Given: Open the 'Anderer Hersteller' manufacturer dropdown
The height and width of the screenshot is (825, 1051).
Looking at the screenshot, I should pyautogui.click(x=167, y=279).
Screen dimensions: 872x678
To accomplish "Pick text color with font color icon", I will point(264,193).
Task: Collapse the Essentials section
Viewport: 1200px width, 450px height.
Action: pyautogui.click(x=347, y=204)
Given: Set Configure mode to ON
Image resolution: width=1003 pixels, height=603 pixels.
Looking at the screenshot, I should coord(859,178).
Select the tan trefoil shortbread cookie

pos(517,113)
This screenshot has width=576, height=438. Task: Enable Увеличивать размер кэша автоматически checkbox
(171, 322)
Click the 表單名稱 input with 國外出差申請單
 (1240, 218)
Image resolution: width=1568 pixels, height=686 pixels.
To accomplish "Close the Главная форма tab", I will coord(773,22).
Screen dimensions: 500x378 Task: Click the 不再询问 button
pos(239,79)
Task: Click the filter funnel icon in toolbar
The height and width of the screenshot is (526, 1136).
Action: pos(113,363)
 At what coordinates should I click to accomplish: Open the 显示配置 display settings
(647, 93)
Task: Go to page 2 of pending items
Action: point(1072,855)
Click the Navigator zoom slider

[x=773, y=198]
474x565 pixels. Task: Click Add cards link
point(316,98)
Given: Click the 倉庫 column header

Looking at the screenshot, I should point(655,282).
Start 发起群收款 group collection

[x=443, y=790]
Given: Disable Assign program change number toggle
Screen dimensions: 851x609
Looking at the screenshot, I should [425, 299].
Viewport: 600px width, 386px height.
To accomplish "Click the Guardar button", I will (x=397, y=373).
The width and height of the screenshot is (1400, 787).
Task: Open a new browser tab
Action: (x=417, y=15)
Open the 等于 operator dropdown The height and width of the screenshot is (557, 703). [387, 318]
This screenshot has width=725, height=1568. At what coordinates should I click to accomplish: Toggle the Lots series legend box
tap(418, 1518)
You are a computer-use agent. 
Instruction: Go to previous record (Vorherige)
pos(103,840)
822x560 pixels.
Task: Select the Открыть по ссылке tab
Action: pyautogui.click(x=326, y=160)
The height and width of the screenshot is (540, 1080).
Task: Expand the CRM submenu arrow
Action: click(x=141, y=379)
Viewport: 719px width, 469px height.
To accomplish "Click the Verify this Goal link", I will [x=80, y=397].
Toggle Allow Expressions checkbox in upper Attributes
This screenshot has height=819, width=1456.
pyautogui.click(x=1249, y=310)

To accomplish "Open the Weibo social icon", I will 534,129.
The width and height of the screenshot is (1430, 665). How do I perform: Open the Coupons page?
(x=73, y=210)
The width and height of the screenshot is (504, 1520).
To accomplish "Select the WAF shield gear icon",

What is expected:
Each line of the data must be retyped exactly.

Answer to this problem:
Given: Open the 'Anderer Hersteller' manufacturer dropdown
The height and width of the screenshot is (825, 1051).
Looking at the screenshot, I should pyautogui.click(x=167, y=279).
Screen dimensions: 872x678
To accomplish "Pick text color with font color icon", I will point(264,193).
Task: Collapse the Essentials section
Viewport: 1200px width, 450px height.
Action: pyautogui.click(x=347, y=204)
Given: Set Configure mode to ON
Image resolution: width=1003 pixels, height=603 pixels.
Looking at the screenshot, I should coord(859,178).
Select the tan trefoil shortbread cookie

pos(517,113)
This screenshot has width=576, height=438. Task: Enable Увеличивать размер кэша автоматически checkbox
(171, 322)
Click the 表單名稱 input with 國外出差申請單
 (1240, 218)
Image resolution: width=1568 pixels, height=686 pixels.
To accomplish "Close the Главная форма tab", I will coord(773,22).
Screen dimensions: 500x378 Task: Click the 不再询问 button
pos(239,79)
Task: Click the filter funnel icon in toolbar
The height and width of the screenshot is (526, 1136).
Action: pos(113,363)
 At what coordinates should I click to accomplish: Open the 显示配置 display settings
(647, 93)
Task: Go to page 2 of pending items
Action: point(1072,855)
Click the Navigator zoom slider

[x=773, y=198]
474x565 pixels. Task: Click Add cards link
point(316,98)
Given: Click the 倉庫 column header

Looking at the screenshot, I should point(655,282).
Start 发起群收款 group collection

[x=443, y=790]
Given: Disable Assign program change number toggle
Screen dimensions: 851x609
Looking at the screenshot, I should [425, 299].
Viewport: 600px width, 386px height.
To accomplish "Click the Guardar button", I will (x=397, y=373).
The width and height of the screenshot is (1400, 787).
Task: Open a new browser tab
Action: (x=417, y=15)
Open the 等于 operator dropdown The height and width of the screenshot is (557, 703). [387, 318]
This screenshot has width=725, height=1568. At what coordinates should I click to accomplish: Toggle the Lots series legend box
tap(418, 1518)
You are a computer-use agent. 
Instruction: Go to previous record (Vorherige)
pos(103,840)
822x560 pixels.
Task: Select the Открыть по ссылке tab
Action: pyautogui.click(x=326, y=160)
The height and width of the screenshot is (540, 1080).
Task: Expand the CRM submenu arrow
Action: click(x=141, y=379)
Viewport: 719px width, 469px height.
To accomplish "Click the Verify this Goal link", I will [x=80, y=397].
Toggle Allow Expressions checkbox in upper Attributes
This screenshot has height=819, width=1456.
pyautogui.click(x=1249, y=310)

To accomplish "Open the Weibo social icon", I will 534,129.
The width and height of the screenshot is (1430, 665). How do I perform: Open the Coupons page?
(x=73, y=210)
The width and height of the screenshot is (504, 1520).
To accomplish "Select the WAF shield gear icon",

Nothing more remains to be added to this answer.